▶ TEXTO PARA ANÁLISE:

━━━━━━━━

Dessas de honestidade e fim da vida.
Você vem à tona quando tudo vai mal.
Eu não consigo me lembrar dos momentos bons, sem antes chorar. De tristeza? Um pouco. Alívio? Talvez, honestamente. Frustração? Tanta, que me transborda. Angústia? Algumas doses, antes de cair no sono. A eterna culpa que preenche todos os cantos em que também esta a tua memória? Sim, é isso. Exatamente isso.
Você é minha lembrança mais culpada, dolorida e custosa. Você, agora, mora no mesmo buraco em que me afundo quando não suporto meu próprio eu. Toda vez que eu me aproximo do fim da linha, você está lá.
Você é minha noite em claro. É meu arrependimento e a prova da minha insuficiência. É minha falha consumada. É todas as vezes que eu sai para beber e você ficou em casa, sozinha e fingindo que estava bem para me incentivar a ir. Você é a minha escolha, que fica evidente quando eu recordo o quanto de mim foi embora com você. Tu levou meu esforço, minhas noites em claro, o pavor de aguentar os teus gemidos sombrios e incessantes madrugada a dentro. Levou minhas mãos cheias de creme ritmadas e incansáveis nos teus pés, ombros inchados e, até mesmo, no relevo anunciador que crescia em teu peito. Tem mais. Você era quem eu mais odiava e amava agradar e, mesmo assim, o fazia. Você era causa e consequência dos meus planejamentos.
Inclusive, você é o dinheiro que eu gastei, você é "não fazer mais que a minha obrigação" e "minha quase filha que eu amo". Para sempre você vai cheirar parecido com torta de limão quentinha, feita por mãos sem unha e cabeça careca.
Você me destrói em cada hospital que sou obrigada a entrar e em cada chocolate amargo 70% cacau que eu coma. Você impregna o mercado municipal inteirinho.
Aliás, tu foi a pessoa mais corajosa e mais covarde que a humanidade pode conviver. Tentou ser a dona de casa perfeita, o estereótipo, o status,a mãe ideal para seus filhos. Negou sua história oculta, animalesca e livre. Sinto saudades imensas dos teus cabelos vermelhos gigantescos e de como você dirigia absurdamente bem.

━━━━━━━━

▶ TAREFA ATRIBUÍDA A:
Resuma o texto para análise em duas frases.
▶ TAREFA ATRIBUÍDA B:
Por favor, prossiga o texto para análise a partir da última frase apresentada.

▶ MATERIAL EXTRAÍDO:
━━━━━━━━

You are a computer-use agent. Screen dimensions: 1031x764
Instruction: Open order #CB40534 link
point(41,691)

━━━━━━━━

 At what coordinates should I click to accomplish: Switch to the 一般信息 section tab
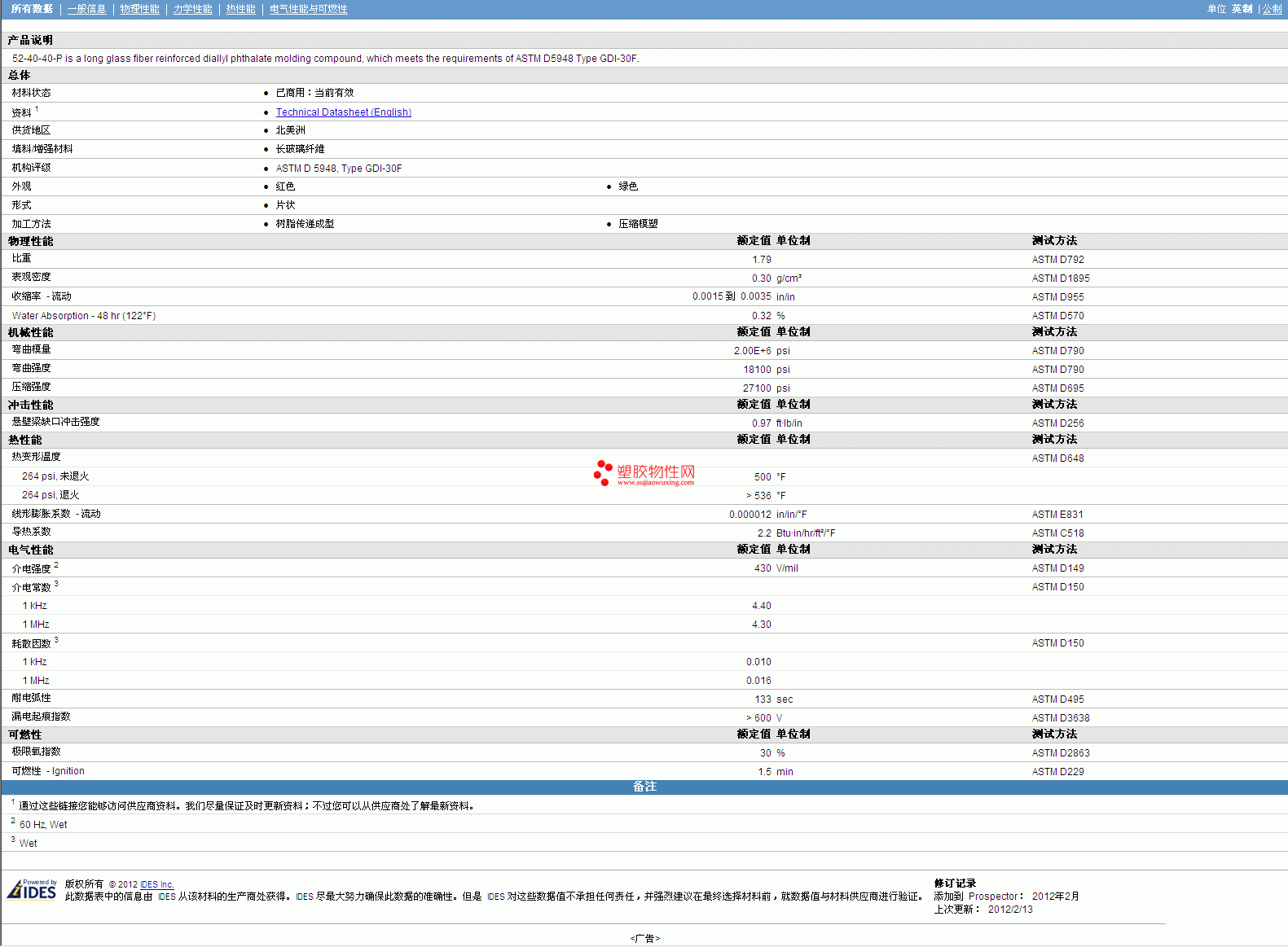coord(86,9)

━━━━━━━━

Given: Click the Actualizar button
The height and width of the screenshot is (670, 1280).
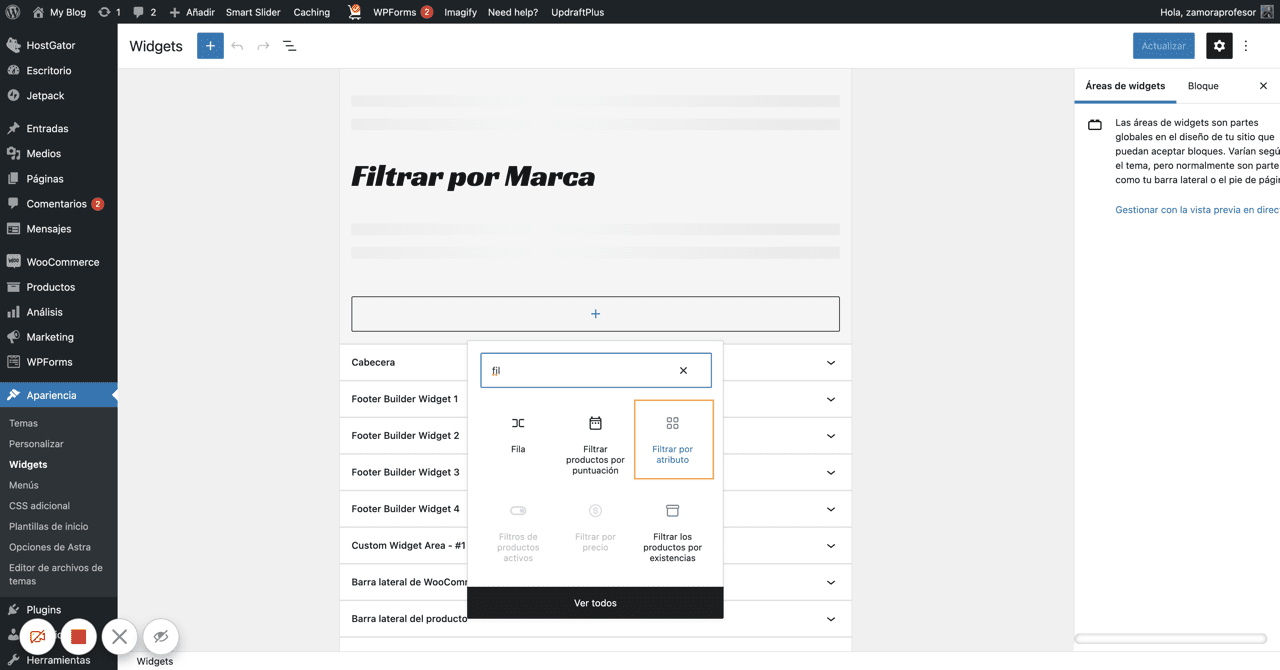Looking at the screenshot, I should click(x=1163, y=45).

━━━━━━━━

▶ RESPOSTA A:
O texto se dirige a uma pessoa cuja lembrança aparece quando tudo vai mal, trazendo choro, frustração, angústia e sobretudo culpa, e que é descrita como arrependimento, falha consumada e prova de insuficiência. Também recorda os cuidados dedicados a ela, o dinheiro gasto, os cheiros e lugares que a evocam e a saudade de seus cabelos vermelhos e de como dirigia bem.

▶ RESPOSTA B:
Agora a labuta de toda a tua vida torta será distribuída entre egoístas e falsários, que sequer sabem que você dormia sentada por não conseguir respirar ou que sentiram a água escorrer entre os dedos, tendo como fonte sua cicatriz aberta.
Você era avidez e esperteza. Era uma insistente aprendiz que nunca obteve sucesso. Você é a crueldade do acaso ou o efeito do Karma. Era como uma filha décadas mais velha que eu perdi, que me largou, sem querer se despedir.
O mais viciante e assustador é que você é e será uma eterna vírgula, um parágrafo pela metade, uma pendência que transcende.
Sabe, eu ainda costumo secar as gotas do vidro que isola o chuveiro de vez em quando.
Acho que o meu coração ainda não encontrou segurança para poder olhar para tua foto preta e branca no concreto. Logo eu, que sempre gostei de noir.
Talvez você tenha levado boa parte do que eu chamo de fé e o meu amor testado e exausto.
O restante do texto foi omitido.